Note: try to use raising bridges as the door for each pit, kobold body parts tend to get mixed into the grinders which can lock-pick its way out of doors and result in doors with "door taken by intruder" and a couple hundred zombie body parts overrunning your fortress from the inside (a.k.a fun).
Note: i had a minecart system in place in my fort to help haul the bones and body parts back up.
Note: i didn't try this with many building destroyers, but i'm pretty sure the glass windows are safe. Fortifications are not usable since corpses and body parts tend to get tangled up in them and are hard to get out, and spook dwarves trying to clean out the pits.
*Bonus: Use water to clean out the contents of the pits and wash them onto a 1x1 refuse stockpile.
'''Difficulty:''' Hard
'''Usefulness:''' High, and becomes higher the more corpses you have; especially useful for getting something out of necromancer sieges than just useless corpses.

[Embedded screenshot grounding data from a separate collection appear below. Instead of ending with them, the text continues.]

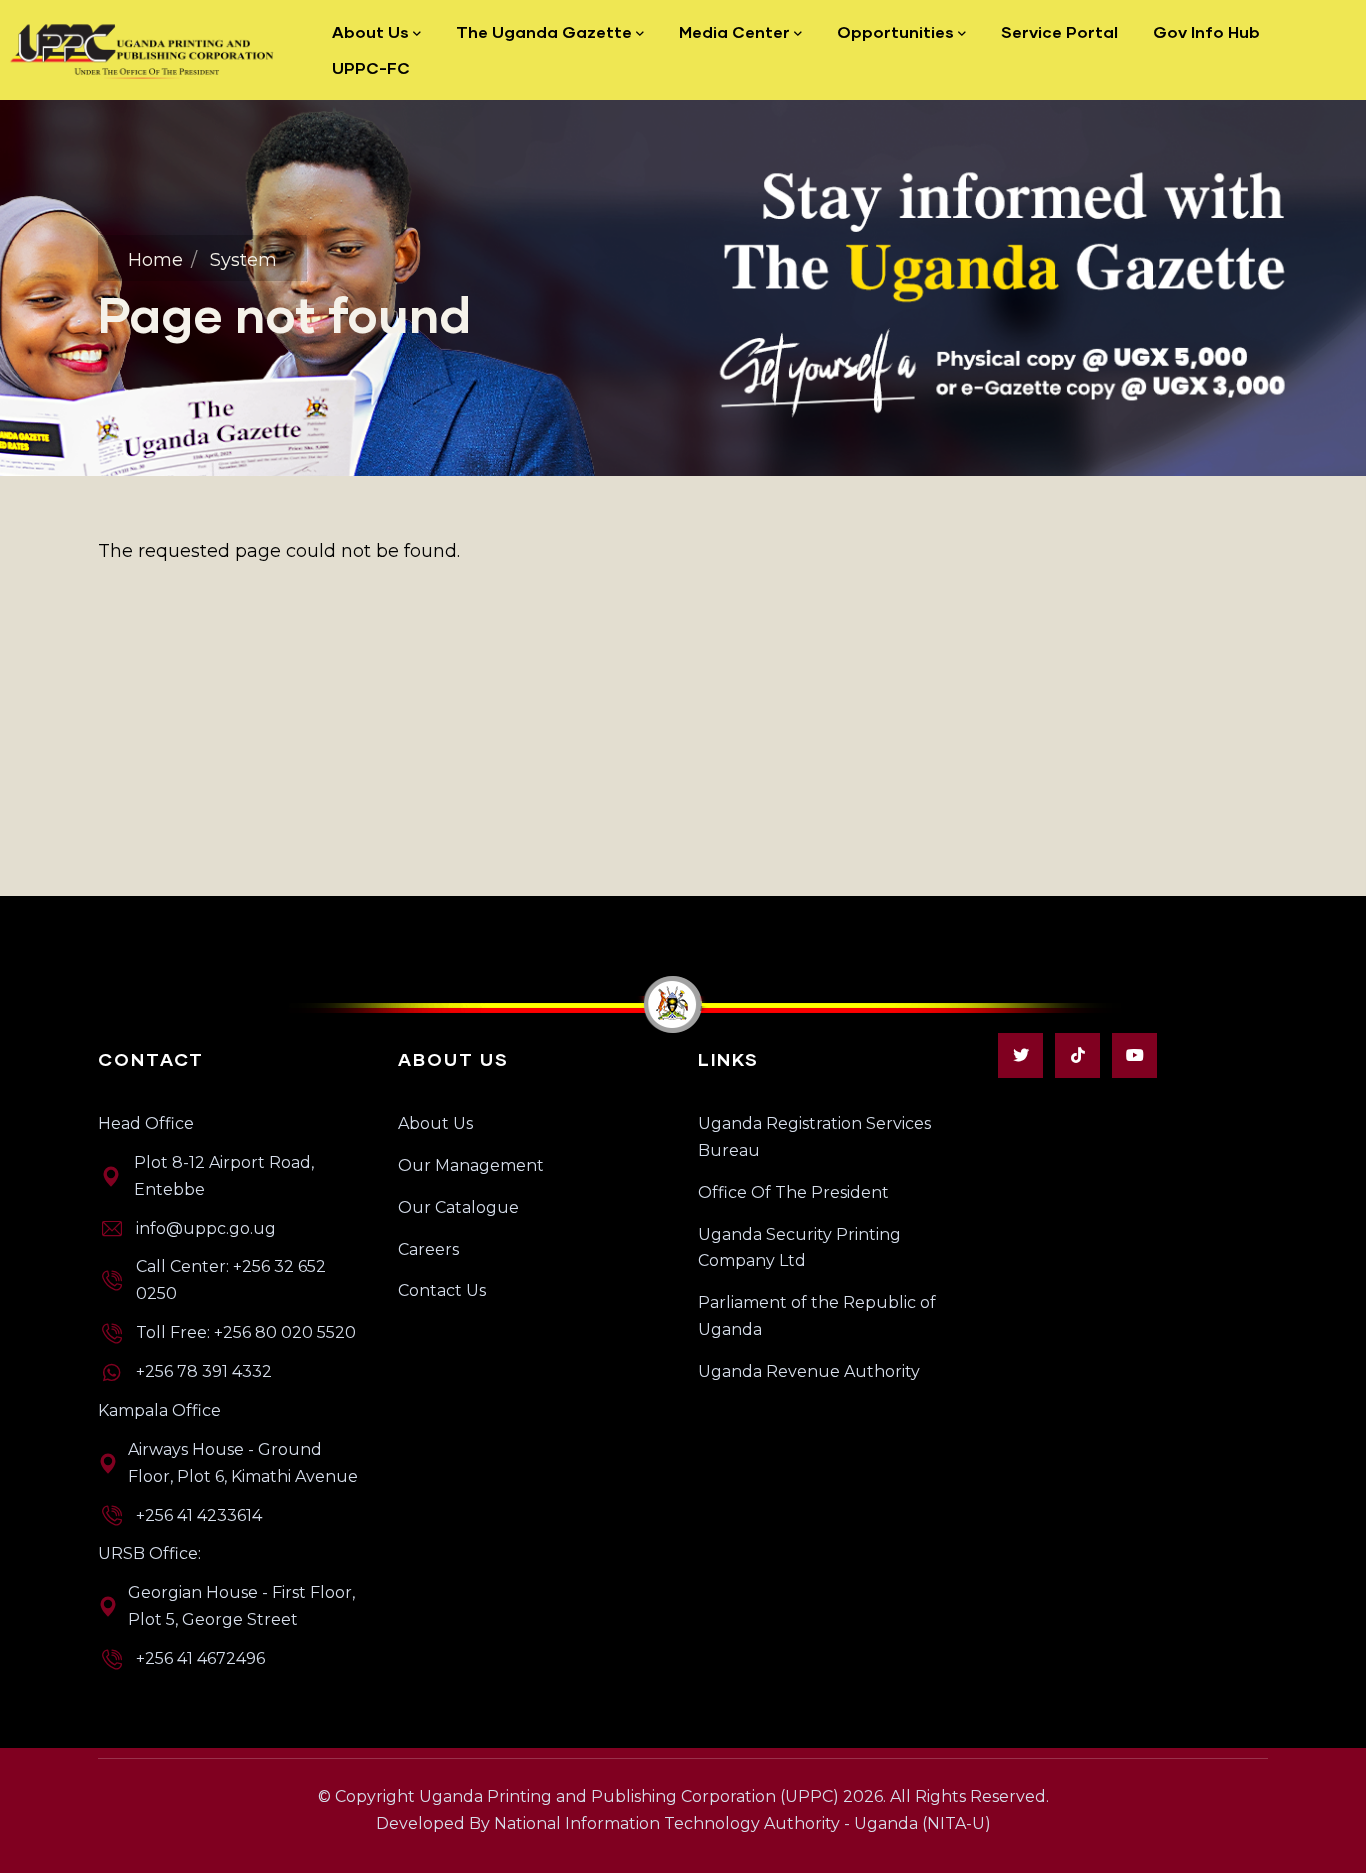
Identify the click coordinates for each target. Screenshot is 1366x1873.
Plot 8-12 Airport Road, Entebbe (224, 1176)
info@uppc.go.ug (206, 1228)
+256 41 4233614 (199, 1515)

Can also be used to recycle dead stray animals and your own dwarves that your dwarves refuse to butcher (don't forget slabs).
Note: the repeater i used for the first method was a creature logic one with 2 plates linked to hatches and a kobold thief, so i only needed 1 repeater for the alternating hatches. Be aware different kobolds have different speeds, you may need 2 or 3 hatches depending on what speed the kobold moves at. I used 3 since my kobold moved fast and the second hatch openned before the first one closed.

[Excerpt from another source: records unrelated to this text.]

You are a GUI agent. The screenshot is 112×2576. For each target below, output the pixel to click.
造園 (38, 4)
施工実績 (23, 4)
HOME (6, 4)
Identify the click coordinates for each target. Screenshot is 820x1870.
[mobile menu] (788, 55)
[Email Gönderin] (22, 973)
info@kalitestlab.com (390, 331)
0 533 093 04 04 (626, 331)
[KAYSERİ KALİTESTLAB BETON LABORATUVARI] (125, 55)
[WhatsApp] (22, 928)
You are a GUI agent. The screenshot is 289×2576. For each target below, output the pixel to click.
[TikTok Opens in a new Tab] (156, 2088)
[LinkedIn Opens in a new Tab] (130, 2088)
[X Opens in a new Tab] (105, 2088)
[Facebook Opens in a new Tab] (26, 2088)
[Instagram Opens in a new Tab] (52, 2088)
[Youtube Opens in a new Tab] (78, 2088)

EDIT: Note: i modded my kobolds and removed their trapavoid. This also works with goblin thieves; i used kobolds since they tend to yield less bones than goblins.

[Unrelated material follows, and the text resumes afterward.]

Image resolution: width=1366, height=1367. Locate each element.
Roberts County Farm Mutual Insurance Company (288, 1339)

EDIT: WARNING: do not use the second method on un-armored, fleshy, non-skeleton corpses, especially those of larger creatures. After some testing it seems artifact mechanisms DO get jammed after all, and quite alot. Up until now the only corpses i ground up using this second method were body parts i hauled up from splattered goblins and zombies i threw down my chute. I suspect 1 of 2 things is at work here, either non-skeletal corpses weigh more and therefore jam more OR more likely that larger un-mutilated corpses have a tendency to get "struck down" instead of "collapsing" (i noticed this when i used a slicing weapon on zombies in adventure mode).
I don't think the mechanism needs to be artifact anymore, i havent tested any non-artifact mechanisms. It is safe however, to pit armored non-stripped goblins on the disk trap if you use glass disks or lower (i use glass) which cant slice through their helmet and breastplate. They usually lose all their limbs and their reanimated corpses cant be "struck down" in the case that your trap does get jammed and there are undead in the pit, minecart stop some items down the pit and the falling items should eventually kill the undead (i used sand bags and mined out minerals).
EDIT2: after more testing, i've concluded that skeletons are absolutely safe to grind using serrated discs and axe blades, but rotten or freshly killed corpses are a no-go. Size of corpses does not seem to matter any more, just the fact that they must be skeletal. This is presumably because a skeleton's vital parts such as brain, lungs, and heart have rotted away, and thus they can never be "struck down" and disc attacks that would have otherwise hit such parts would "pass right through".
i've also tried axe blades in place of serrated discs, but they were only a little slower and did not sever parts more often despite the greater impact mass. Probly because mass only affects armor penetration and the axe blade only had 1 attack with 1.6 more mass than the serrated discs' 3 attacks.
im also sure mechanism quality doesnt matter now, but higher quality artifacts grind more thoroughly since they get more hits in.